Southwark is ranked within the 10 per cent most deprived local authority areas in the country. Poor health outcomes across the age range are associated with social determinants of health, such as poverty, isolation and lack of social support, social exclusion generally and poor access to health services specifically, there is increasing evidence that social adversity has detectable effects from early in development, in childhood and already in utero. Factors in early development known to raise risk of poor health in infancy and through the life course include maternal stress, smoking, poor diet, poor access to healthcare and parental conflict, while conversely many factors enhance infant development such as parental well-being, sensitive, warm and consistent care and health literacy. Health outcomes affected include birth weight and early growth trajectories, emotional, behavioural and cognitive development, and childhood obesity. Consistent with this in Southwark children have poor health indices across the age rangeincluding some beginning in childhood or which are affected by early development, such as obesity.
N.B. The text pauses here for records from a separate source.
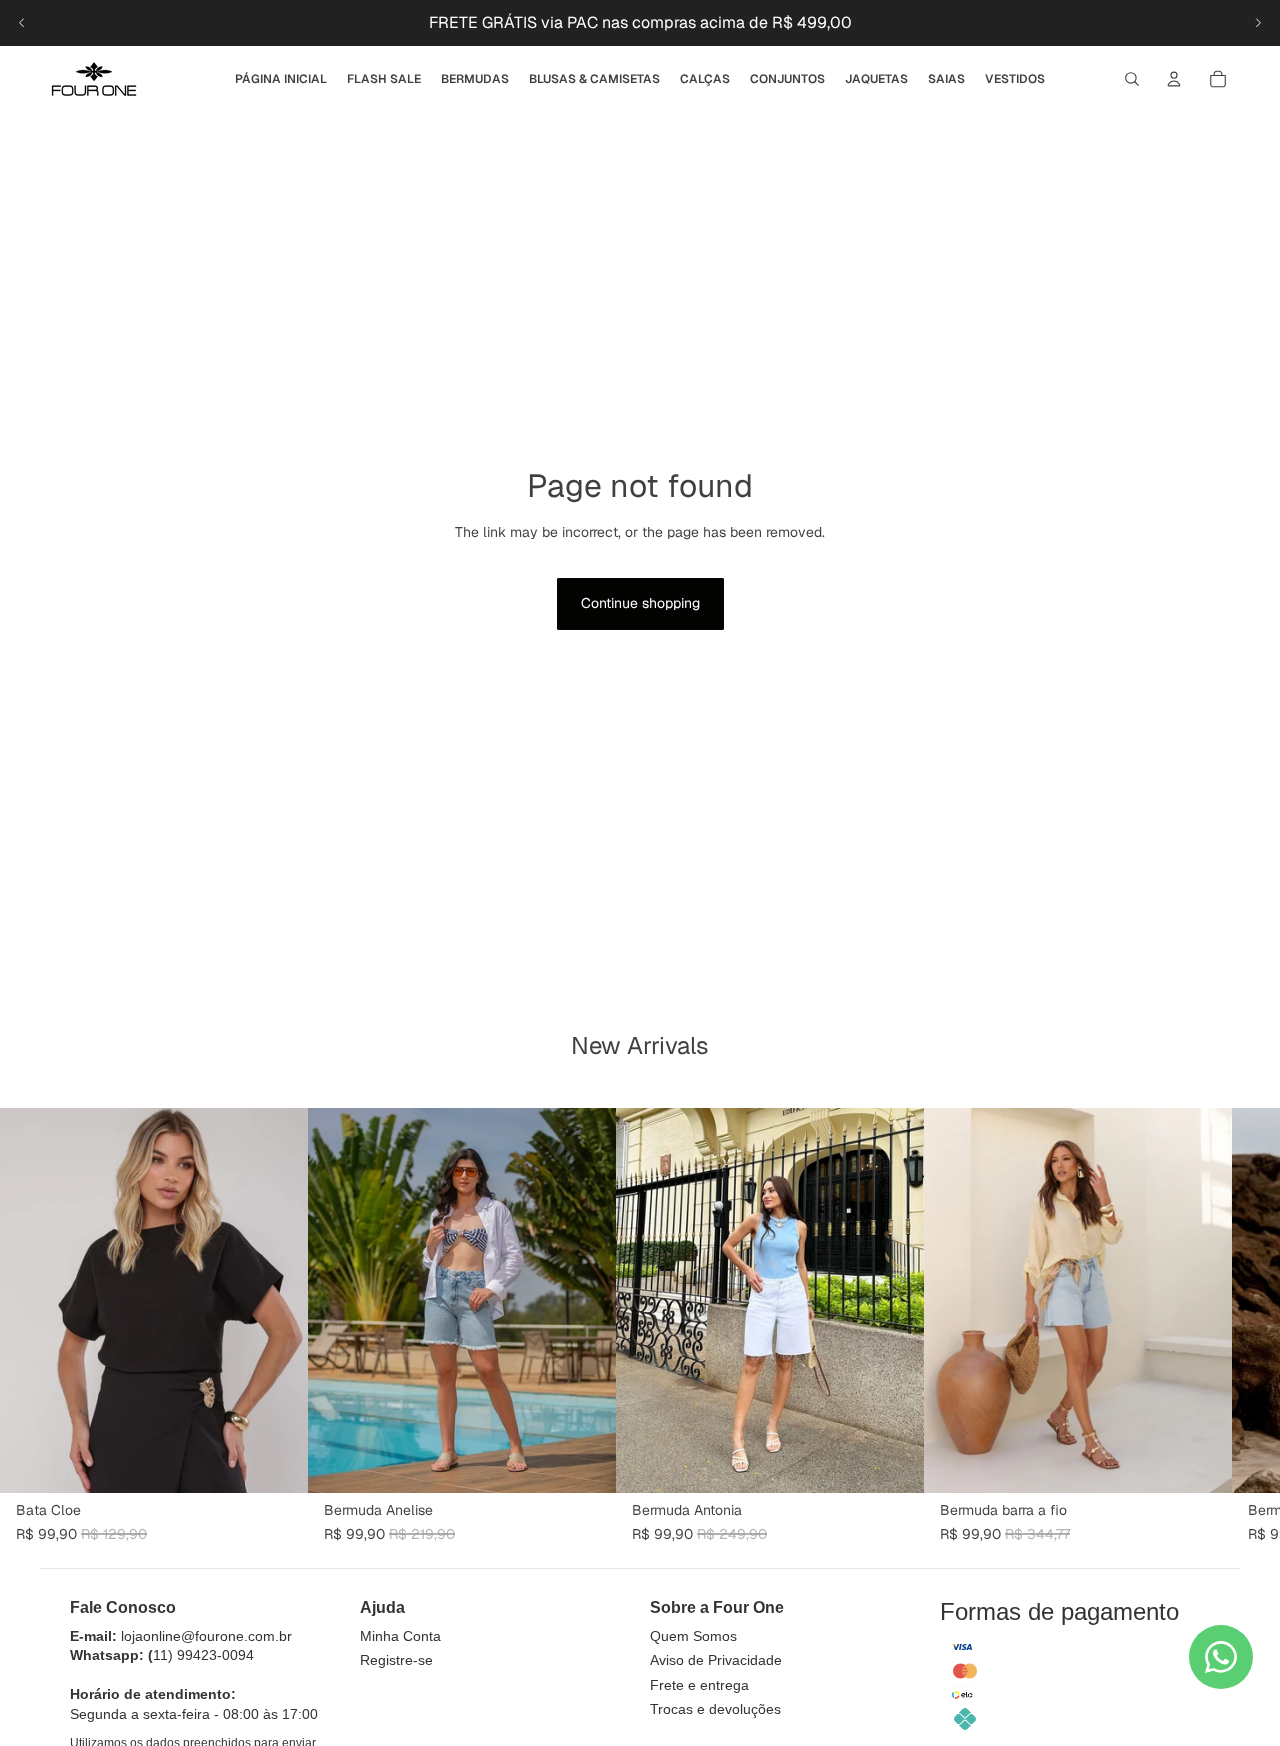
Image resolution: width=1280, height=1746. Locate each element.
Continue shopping (640, 603)
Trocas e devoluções (715, 1709)
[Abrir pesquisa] (1132, 79)
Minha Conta (400, 1636)
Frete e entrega (699, 1685)
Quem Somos (693, 1636)
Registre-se (396, 1660)
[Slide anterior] (22, 23)
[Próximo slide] (1258, 23)
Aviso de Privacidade (716, 1660)
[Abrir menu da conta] (1174, 79)
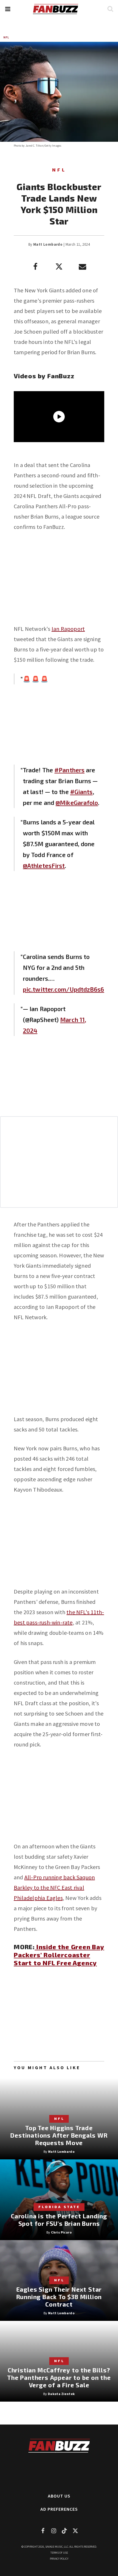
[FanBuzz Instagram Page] (53, 2531)
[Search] (110, 8)
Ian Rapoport (68, 628)
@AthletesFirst (44, 865)
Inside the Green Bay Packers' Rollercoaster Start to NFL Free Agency (59, 1954)
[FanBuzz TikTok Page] (64, 2531)
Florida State (59, 2207)
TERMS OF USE (59, 2553)
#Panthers (69, 769)
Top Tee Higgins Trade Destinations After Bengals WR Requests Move (58, 2135)
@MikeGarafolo (77, 802)
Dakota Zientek (61, 2394)
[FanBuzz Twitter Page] (75, 2531)
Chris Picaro (61, 2232)
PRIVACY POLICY (59, 2559)
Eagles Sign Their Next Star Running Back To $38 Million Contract (59, 2297)
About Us (59, 2496)
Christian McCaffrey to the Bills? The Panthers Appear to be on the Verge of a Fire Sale (59, 2377)
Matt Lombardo (47, 244)
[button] (7, 9)
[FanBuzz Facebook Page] (42, 2531)
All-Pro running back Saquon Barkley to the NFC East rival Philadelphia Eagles (54, 1887)
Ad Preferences (59, 2509)
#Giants (81, 791)
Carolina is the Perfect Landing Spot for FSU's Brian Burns (59, 2219)
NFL (6, 37)
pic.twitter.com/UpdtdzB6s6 (63, 989)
Childhood obesity is a big problem in Southwark: the UK national average of children obese in year 6 is internationally recognized to be concerning at 19%, in Southwark it is significantly worse at 26%.
National and health and social care policy has focused on the need for prevention to improve the health of the more deprived populations in the country by improving the social determinants of health, including lack of social support, social exclusion and poor access to health services.
Many mothers in Southwark may not be classed as ‘high risk’ and do not receive specialist services, but nonetheless experience cultural dislocation and are isolated with poor social support. If English is not their first language, this can often inhibit communication, both social and relating to health.